On Mon, Mar 31, 2014 at 11:54 PM, Dan Doel
In the past year or two, there have been multiple performance problems in various areas related to the fact that lambda abstraction is not free, though we tend to think of it as so. A major example of this was deriving of Functor. If we were to derive Functor for lists, we would end up with something like:
instance Functor [] where fmap _ [] = [] fmap f (x:xs) = f x : fmap (\y -> f y) xs
This definition is O(n^2) when fully evaluated,, because it causes O(n) eta expansions of f, so we spend time following indirections proportional to the depth of the element in the list. This has been fixed in 7.8, but there are other examples. I believe lens, [1] for instance, has some stuff in it that works very hard to avoid this sort of cost; and it's not always as easy to avoid as the above example. Composing with a newtype wrapper, for instance, causes an eta expansion that can only be seen as such at the core level.

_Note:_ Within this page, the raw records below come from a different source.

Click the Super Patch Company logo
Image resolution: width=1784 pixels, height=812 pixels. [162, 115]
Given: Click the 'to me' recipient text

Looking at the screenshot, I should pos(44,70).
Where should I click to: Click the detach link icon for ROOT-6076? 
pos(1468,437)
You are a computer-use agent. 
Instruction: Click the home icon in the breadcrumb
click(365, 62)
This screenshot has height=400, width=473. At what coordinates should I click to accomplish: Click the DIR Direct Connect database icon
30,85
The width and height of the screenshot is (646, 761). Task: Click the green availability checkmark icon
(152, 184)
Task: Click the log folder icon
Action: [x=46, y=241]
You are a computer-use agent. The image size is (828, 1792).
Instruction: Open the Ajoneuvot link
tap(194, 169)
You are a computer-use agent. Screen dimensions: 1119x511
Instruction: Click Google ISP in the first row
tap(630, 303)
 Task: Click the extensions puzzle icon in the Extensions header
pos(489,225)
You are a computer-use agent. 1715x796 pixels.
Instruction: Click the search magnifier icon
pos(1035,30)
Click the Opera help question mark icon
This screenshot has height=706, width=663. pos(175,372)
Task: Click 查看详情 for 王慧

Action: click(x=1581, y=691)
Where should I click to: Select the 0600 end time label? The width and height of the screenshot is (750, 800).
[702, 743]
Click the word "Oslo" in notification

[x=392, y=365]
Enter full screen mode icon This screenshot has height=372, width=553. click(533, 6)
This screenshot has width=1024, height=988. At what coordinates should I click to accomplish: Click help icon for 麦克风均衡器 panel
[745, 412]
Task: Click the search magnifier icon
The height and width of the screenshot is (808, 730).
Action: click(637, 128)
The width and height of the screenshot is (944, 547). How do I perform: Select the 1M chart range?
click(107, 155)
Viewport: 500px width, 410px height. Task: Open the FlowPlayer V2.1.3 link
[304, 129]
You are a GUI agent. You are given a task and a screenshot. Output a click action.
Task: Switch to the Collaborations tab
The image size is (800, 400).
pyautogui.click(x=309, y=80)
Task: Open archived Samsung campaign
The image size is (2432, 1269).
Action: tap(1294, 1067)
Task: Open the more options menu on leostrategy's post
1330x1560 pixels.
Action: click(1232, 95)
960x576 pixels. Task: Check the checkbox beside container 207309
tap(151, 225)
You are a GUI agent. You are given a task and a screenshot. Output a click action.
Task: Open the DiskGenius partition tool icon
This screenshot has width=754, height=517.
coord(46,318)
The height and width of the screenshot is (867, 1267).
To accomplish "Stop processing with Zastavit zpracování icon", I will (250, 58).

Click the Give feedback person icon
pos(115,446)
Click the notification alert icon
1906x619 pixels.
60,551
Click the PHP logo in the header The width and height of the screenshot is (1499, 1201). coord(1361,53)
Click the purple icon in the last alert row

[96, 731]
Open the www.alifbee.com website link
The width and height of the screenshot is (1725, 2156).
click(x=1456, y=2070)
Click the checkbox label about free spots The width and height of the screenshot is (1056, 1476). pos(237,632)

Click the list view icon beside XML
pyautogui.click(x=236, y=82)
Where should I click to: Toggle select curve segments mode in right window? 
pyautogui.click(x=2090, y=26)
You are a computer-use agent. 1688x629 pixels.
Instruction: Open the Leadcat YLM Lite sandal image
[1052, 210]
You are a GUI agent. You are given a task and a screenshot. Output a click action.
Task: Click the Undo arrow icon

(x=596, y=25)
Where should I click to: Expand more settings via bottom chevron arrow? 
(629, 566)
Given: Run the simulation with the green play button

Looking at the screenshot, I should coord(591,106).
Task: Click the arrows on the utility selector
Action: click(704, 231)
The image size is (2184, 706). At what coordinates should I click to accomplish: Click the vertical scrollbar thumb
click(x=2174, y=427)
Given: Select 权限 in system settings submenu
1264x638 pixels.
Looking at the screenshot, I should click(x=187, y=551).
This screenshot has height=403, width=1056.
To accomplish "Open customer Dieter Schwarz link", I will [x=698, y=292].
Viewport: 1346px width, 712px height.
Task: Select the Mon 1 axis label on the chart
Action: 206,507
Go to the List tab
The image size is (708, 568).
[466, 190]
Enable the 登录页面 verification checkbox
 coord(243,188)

The obvious solution is: do eta reduction. However, this is not operationally sound currently. The problem is that seq is capable of telling the difference between the following two expressions:
undefined \x -> undefined x
The former causes seq to throw an exception, while the latter is considered defined enough to not do so. So, if we eta reduce, we can cause terminating programs to diverge if they make use of this feature.
Luckily, there is a solution.
Semantically one would usually identify the above two expressions. While I do believe one could construct a semantics that does distinguish them, it is not the usual practice. This suggests that there is a way to not distinguish them, perhaps even including seq. After all, the specification of seq is monotone and continuous regardless of whether we unify ⊥ with \x -> ⊥ x or insert an extra element for the latter.
The currently problematic case is function spaces, so I'll focus on it. How should:
seq : (a -> b) -> c -> c
act? Well, other than an obvious bottom, we need to emit bottom whenever our given function is itself bottom at every input. This may first seem like a problem, but it is actually quite simple. Without loss of generality, let us assume that we can enumerate the type a. Then, we can feed these values to the function, and check their results for bottom. Conal Elliot has prior art for this sort of thing with his unamb [2] package. For each value x :: a, simply compute 'f x `seq` ()' in parallel, and look for any successes. If we ever find one, we know the function is non-bottom, and we can return our value of c. If we never finish searching, then the function must be bottom, and seq should not terminate, so we have satisfied the specification.
Love it. I have always been a fan of "fast and loose" reasoning in Haskell. Abstracting on seq, and treating it as a bottom if it evaluates to one, fits in perfectly.